START STUDY MATERIAL
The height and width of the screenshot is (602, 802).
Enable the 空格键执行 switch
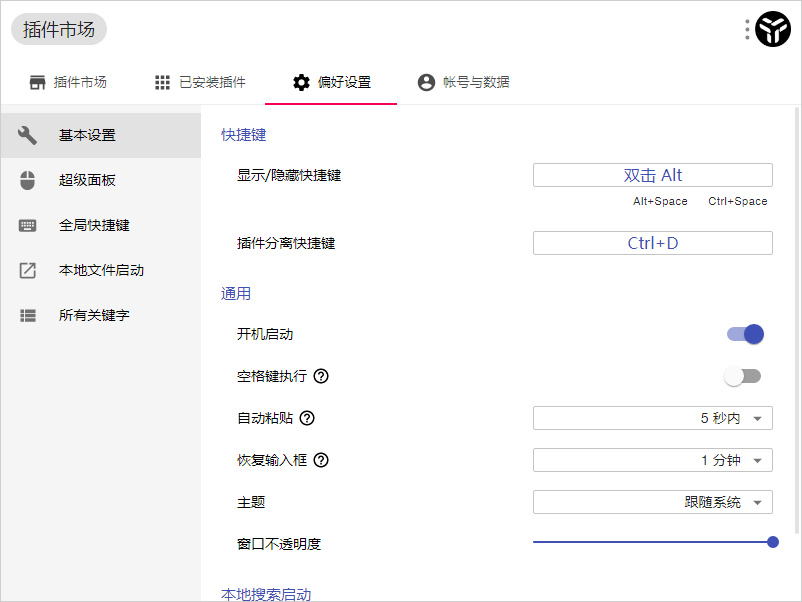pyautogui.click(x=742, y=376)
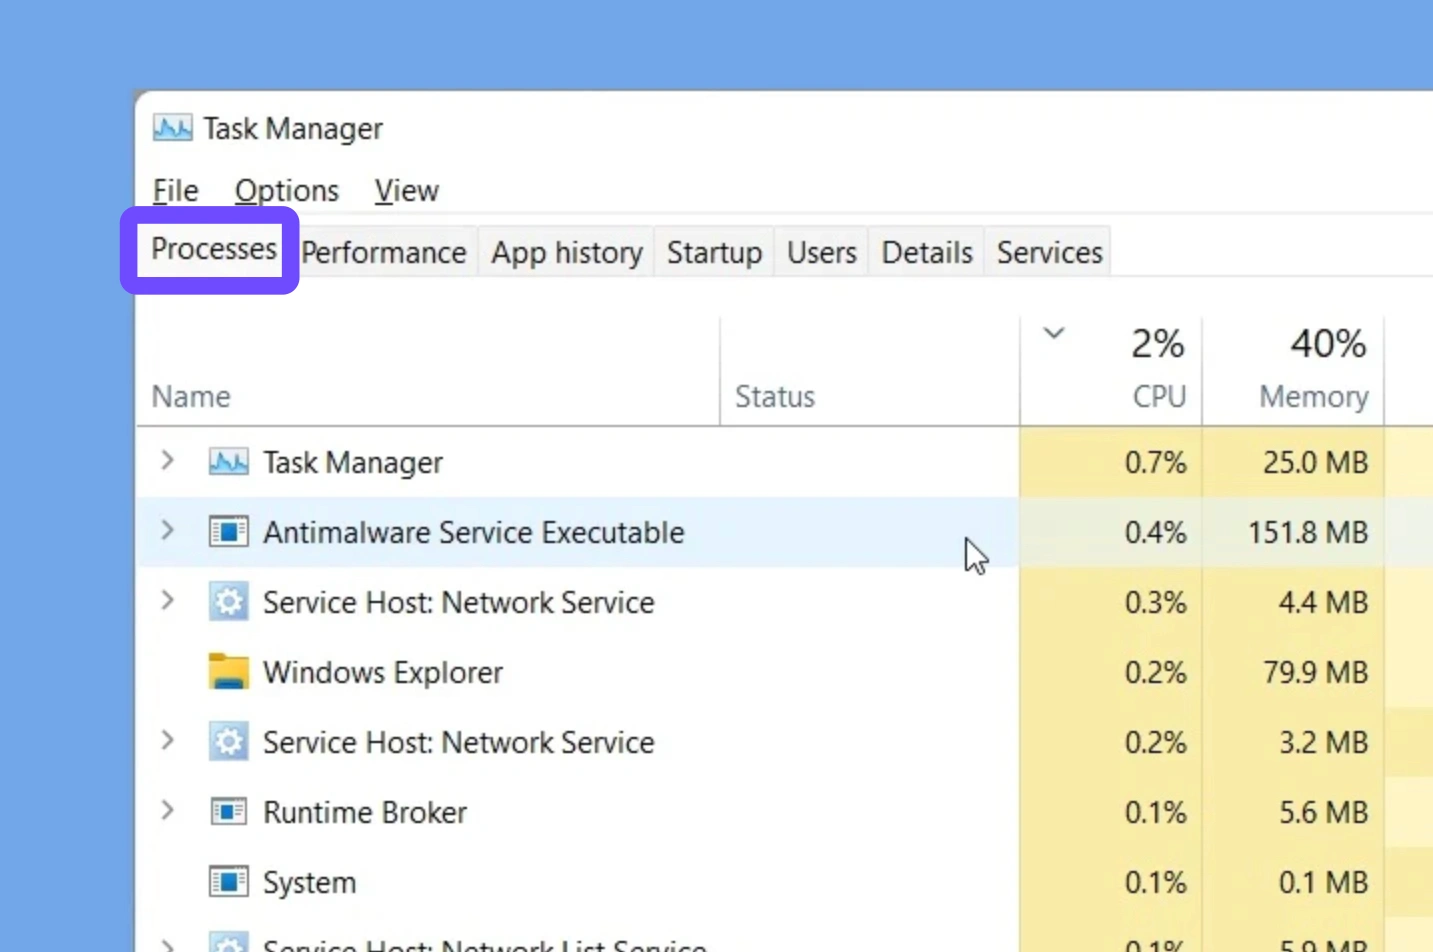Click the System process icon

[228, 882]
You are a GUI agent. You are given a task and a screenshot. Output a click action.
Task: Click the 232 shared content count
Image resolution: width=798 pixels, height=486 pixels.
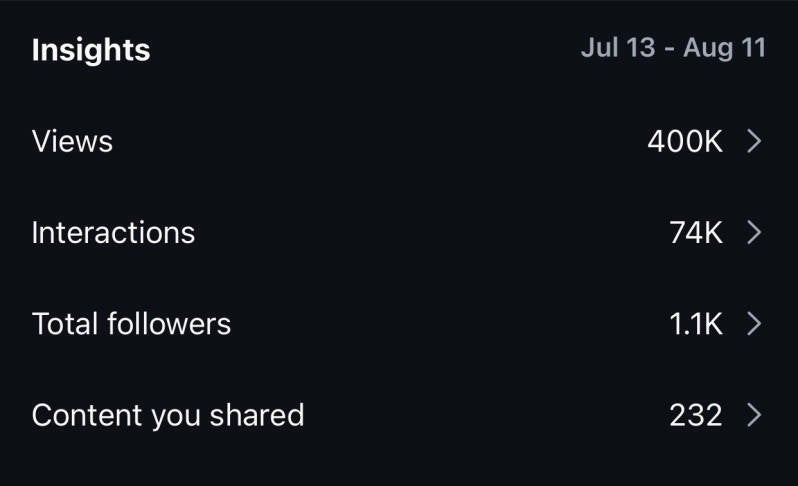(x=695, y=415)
END STUDY MATERIAL
START STUDY MATERIAL
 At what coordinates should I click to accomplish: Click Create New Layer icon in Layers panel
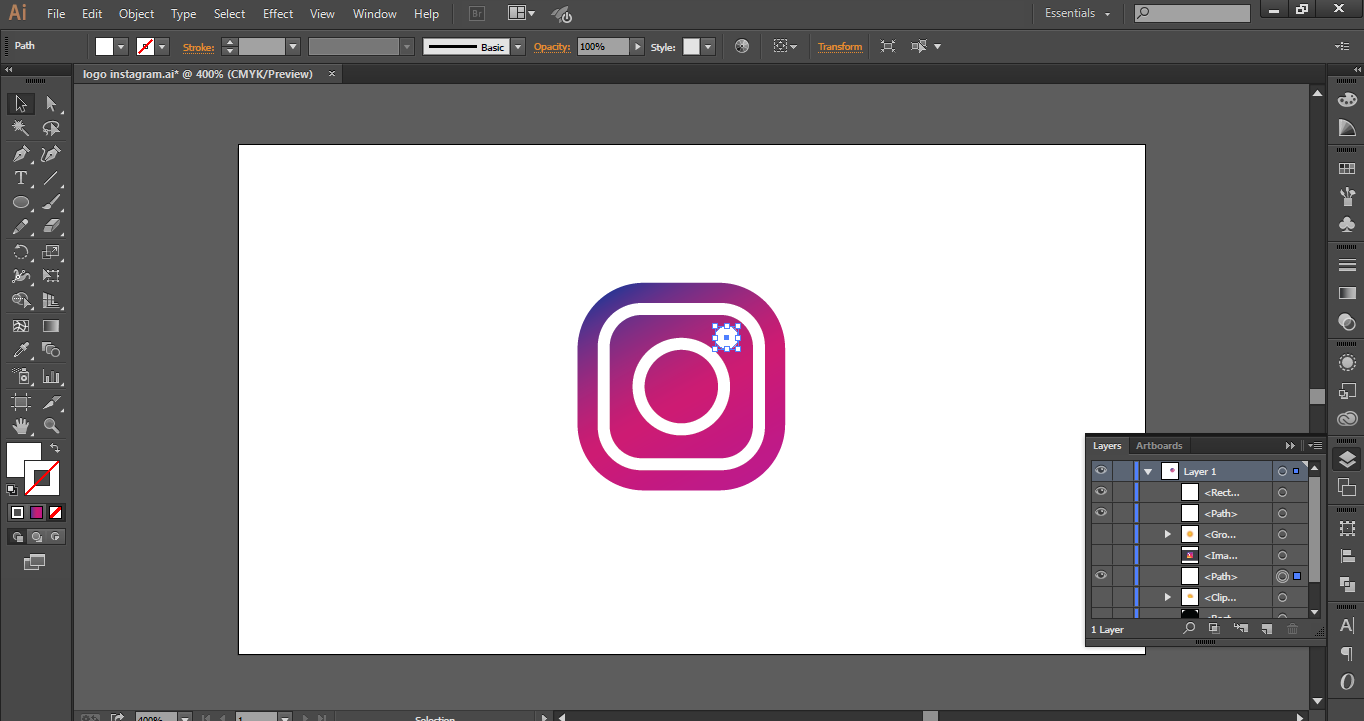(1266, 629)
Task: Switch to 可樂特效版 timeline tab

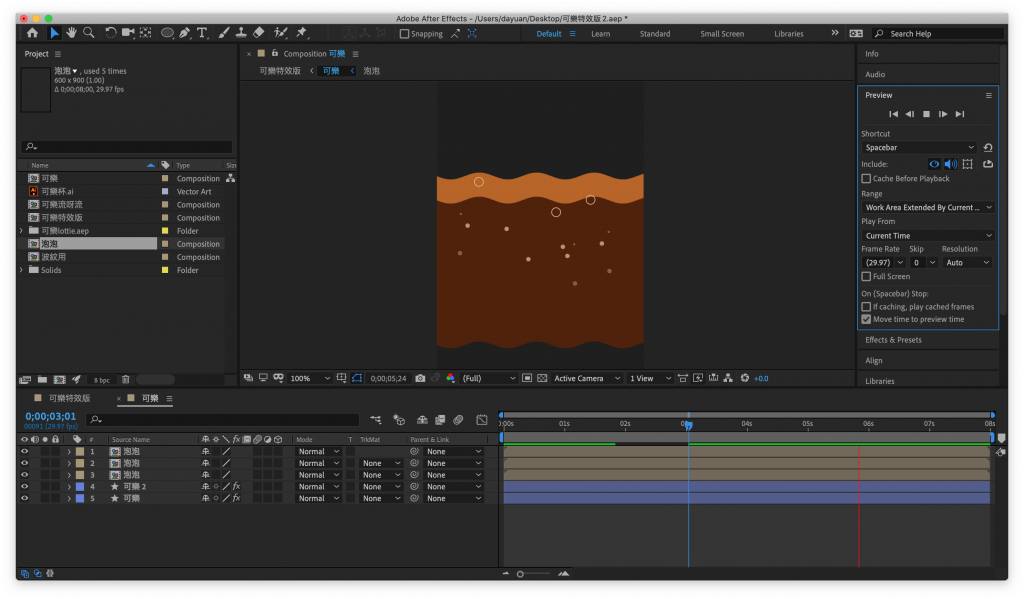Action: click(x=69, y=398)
END STUDY MATERIAL
START STUDY MATERIAL
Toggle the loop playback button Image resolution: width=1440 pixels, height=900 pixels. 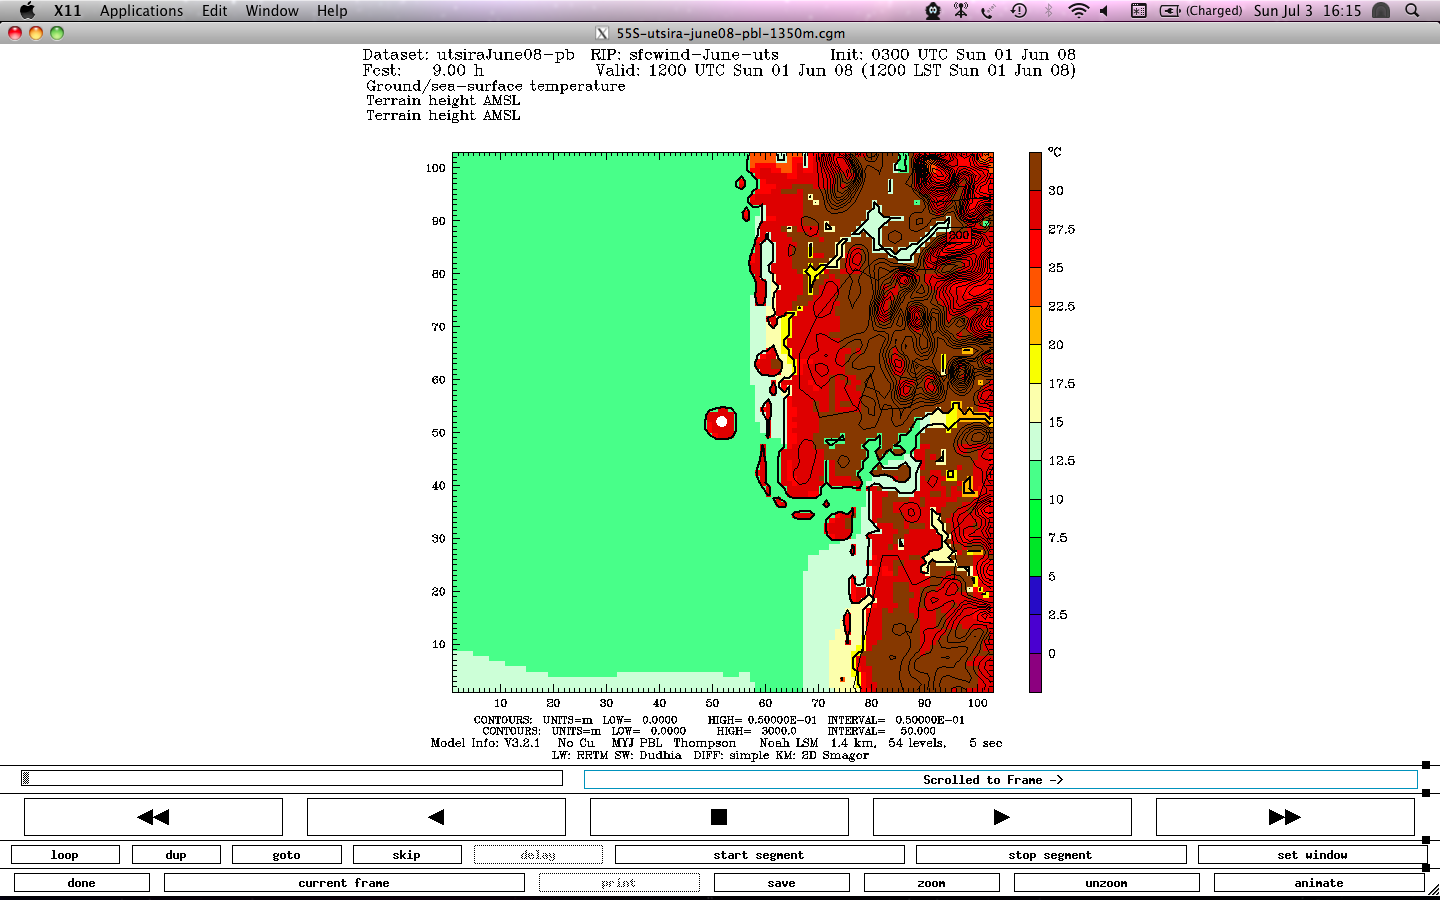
END STUDY MATERIAL
> GOAL OF THE EXERCISE
Reproduce the records above exactly, but only from the line with "The height and" up to and including the line with "Task: Click the 232 shared content count". Leave the pictures out.

> YOUR RESPONSE
The height and width of the screenshot is (602, 802).
Enable the 空格键执行 switch
pyautogui.click(x=742, y=376)
Click the System process icon

[228, 882]
You are a GUI agent. You are given a task and a screenshot. Output a click action.
Task: Click the 232 shared content count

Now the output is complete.